In practice the best course is the one developed specifically for your pupils - one that matches their ability range and does not presuppose endless stocks of specific chemicals or expensive equipment. But, writing your own scheme takes up a huge amount of staff time.

An over-riding consideration must be the pupils' prior experience. If they are given work they have already covered at key stage 2, they quickly lose interest. Yet while pupils may start Year 7 with a surprisingly high degree of subject knowledge, they will be unfamiliar with the equipment, specialist language and teaching styles at secondary level and may feel overwhelmed.

The process of choosing a scheme is best done in stages.

Stage 1 Gather your staff together and list areas of expertise. Do you have a glut of physicists? Is there an earth scientist in the department? Or do you have mostly biologists who are weak in physics? Think about how you deliver your curriculum and how you would like to deliver it.

Look at how science is timetabled. If you are struggling with single periods of 50 minutes, cut further by late morning assemblies, an intensively practical, student-centred course is doomed to fail.

You must have a clear idea of your strengths and weaknesses before you can choose a course.

Stage 2 Request inspection copies or packs from publishers. Then draw up a checklist to help you analyse each scheme and allow colleagues to talk with a common framework in mind. A suggested checklist is shown below. It is based on a document the School Curriculum and Assessment Authority used in its recent Analysis of Educational Resources in 19967: Key Stage 3 Science Schemes. Ask staff to assess each element of the checklist and prepare a short presentation. This makes sure they are all involved in a decision that may have a big impact on their day-to-day work. One of the keys to managing such change is making sure you take your team with you, rather than leave them feeling change is a fait accompli.

Stage 3 After hearing staff presentations, you should be able to narrow the choices down to one or two. Anyone who has not looked at the shortlist should do so now.

Choosing a scheme is not the end of the process. It is important to look at its impact on the curriculum. Discuss any possible problems with whoever is responsible for setting the timetable. Timetablers have been known to construct timetables unsuited to practical science simply because of pressure from other curriculum areas.

Think also about the assessment of your scheme. Does it fit the school policy? Will it require hard setting or mixed-ability groupings? A final, but important consideration will be the cost. Think about photocopying worksheets and buying textbooks. Involve your senior technician in assessing equipment requirements.

A final word - don't be rushed into change for its own sake. Introducing a course a year at a time will work, but three into one will not go, so don't try to change the whole of a key stage in one year.

James Williams is a lecturer in science education at Brunel University.
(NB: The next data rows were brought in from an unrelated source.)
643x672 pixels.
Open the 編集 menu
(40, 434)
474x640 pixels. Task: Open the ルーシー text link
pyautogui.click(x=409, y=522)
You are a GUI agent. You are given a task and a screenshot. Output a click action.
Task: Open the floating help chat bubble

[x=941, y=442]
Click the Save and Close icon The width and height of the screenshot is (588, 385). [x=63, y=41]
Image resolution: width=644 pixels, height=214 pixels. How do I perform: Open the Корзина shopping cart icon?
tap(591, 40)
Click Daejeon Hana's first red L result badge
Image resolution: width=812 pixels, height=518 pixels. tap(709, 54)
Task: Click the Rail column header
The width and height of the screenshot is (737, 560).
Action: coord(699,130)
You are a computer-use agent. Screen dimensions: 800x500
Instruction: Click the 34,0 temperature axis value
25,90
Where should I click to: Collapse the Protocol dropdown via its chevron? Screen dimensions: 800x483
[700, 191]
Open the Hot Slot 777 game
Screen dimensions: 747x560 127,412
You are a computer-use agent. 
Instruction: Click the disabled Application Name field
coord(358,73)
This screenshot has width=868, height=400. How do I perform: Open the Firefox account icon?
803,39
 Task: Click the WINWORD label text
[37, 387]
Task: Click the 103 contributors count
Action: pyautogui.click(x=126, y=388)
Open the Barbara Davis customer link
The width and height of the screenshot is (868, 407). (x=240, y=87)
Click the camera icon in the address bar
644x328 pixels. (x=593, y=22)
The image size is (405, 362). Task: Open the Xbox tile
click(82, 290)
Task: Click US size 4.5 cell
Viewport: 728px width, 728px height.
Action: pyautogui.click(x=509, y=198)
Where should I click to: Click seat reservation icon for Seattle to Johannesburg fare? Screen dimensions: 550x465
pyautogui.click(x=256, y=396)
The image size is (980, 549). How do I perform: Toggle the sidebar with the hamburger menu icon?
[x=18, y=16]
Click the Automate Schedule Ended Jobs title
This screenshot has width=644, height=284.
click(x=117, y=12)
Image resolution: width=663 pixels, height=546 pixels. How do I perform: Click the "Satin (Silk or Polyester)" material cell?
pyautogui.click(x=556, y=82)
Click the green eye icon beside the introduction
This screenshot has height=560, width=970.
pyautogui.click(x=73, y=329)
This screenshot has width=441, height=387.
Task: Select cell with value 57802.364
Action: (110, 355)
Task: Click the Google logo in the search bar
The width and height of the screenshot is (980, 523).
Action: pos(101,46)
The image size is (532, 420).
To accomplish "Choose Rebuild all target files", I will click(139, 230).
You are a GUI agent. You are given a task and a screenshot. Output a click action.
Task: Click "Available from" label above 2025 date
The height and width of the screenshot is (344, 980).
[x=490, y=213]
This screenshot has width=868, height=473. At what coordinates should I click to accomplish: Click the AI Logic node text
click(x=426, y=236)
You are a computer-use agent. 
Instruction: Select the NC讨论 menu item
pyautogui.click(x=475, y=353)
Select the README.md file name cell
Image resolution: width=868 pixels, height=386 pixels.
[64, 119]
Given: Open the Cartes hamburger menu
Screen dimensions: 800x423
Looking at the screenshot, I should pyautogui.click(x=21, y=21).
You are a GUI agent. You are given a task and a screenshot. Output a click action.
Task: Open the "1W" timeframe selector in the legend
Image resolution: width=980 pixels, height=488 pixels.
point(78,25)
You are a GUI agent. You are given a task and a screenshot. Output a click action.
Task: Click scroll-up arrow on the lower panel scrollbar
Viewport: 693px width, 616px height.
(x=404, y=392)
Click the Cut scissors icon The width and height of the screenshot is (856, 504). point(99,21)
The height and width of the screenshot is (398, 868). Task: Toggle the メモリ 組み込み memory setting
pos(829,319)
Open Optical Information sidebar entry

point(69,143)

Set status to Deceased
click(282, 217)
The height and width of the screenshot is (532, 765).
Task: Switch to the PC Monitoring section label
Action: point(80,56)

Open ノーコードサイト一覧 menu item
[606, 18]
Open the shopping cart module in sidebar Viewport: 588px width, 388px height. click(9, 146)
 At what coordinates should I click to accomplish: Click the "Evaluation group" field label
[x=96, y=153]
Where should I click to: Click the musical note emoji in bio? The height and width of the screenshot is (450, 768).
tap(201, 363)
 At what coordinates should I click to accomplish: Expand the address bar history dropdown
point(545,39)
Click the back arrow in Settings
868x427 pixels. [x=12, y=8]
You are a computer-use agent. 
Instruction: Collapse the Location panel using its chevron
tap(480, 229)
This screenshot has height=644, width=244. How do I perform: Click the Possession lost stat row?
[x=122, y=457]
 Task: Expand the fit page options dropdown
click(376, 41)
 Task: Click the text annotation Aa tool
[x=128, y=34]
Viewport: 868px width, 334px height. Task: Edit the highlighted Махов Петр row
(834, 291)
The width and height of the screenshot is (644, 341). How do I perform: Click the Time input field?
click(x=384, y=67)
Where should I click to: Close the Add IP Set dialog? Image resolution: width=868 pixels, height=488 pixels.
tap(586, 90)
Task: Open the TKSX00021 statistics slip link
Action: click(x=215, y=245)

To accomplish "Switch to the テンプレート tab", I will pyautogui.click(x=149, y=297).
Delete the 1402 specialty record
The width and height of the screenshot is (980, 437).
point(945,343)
He was a member of SCAA's ad hoc committee advising on the checklist for the analysis of key stage 3 schemes of work in science


The nature of the course

* What are the stated aims?

* What types of materials are included?

* What do the main pupil books contain?

* What do the teachertechnician guidance materials contain?

Match to the national curriculum order

* Does the scheme cover the programmes of study for Sc2, 3 4?

* Does the scheme cover the requirements of Sc1?

* Is any advice given about assessment of Sc2, 3 4?

* What advice is given about assessment of Sc1?

* What advice is given about level descriptors?

Fitness for purpose

* Is the material scientifically accurate?

* Is the language level appropriate?

* Is there recognition ot the contributions made by ditterent cultures to the development of science?

* Does the material avoid stereotypes?

* Do the materials give appropriate health and safety advice?

* Is there use of varied presentation in the materials?

* Does the presentation attract teachers and pupils?

* Are the contexts used appropriate?

* Is there progression in the language, illustrations and activities?

Use of materials in the classroom

* Do the materials adopt a particular philosophy for teaching?

* Do the materials promote a particular teaching style?

* Are the materials adaptable to a range of teaching styles?

* Does the material support pupils in the completion of homework tasks?